_The problem:_ Would you retype the whole listing verbatim, keeping pictures out of it?

================

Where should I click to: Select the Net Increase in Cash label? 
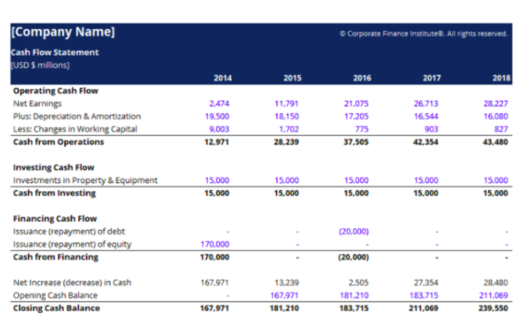[72, 282]
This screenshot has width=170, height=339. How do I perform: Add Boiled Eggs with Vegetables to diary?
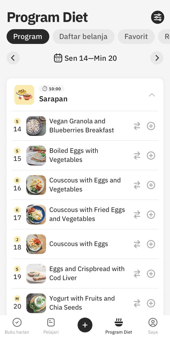(x=151, y=156)
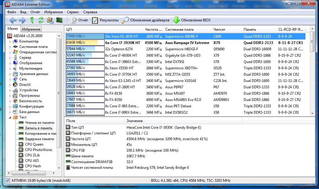Click the back navigation arrow in toolbar
Screen dimensions: 319x189
coord(13,20)
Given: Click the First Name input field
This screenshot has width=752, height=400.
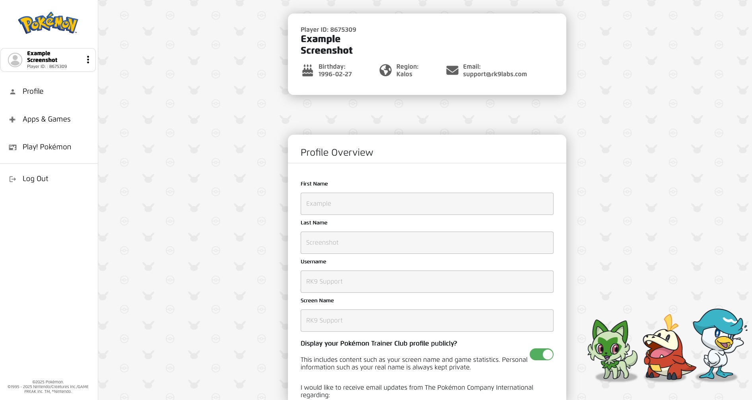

================

_Task answer:_
Where should I click to: Select the Net Increase in Cash label? 
[72, 282]
This screenshot has width=170, height=339. How do I perform: Add Boiled Eggs with Vegetables to diary?
(x=151, y=156)
Click the back navigation arrow in toolbar
Screen dimensions: 319x189
coord(13,20)
Given: Click the First Name input field
This screenshot has width=752, height=400.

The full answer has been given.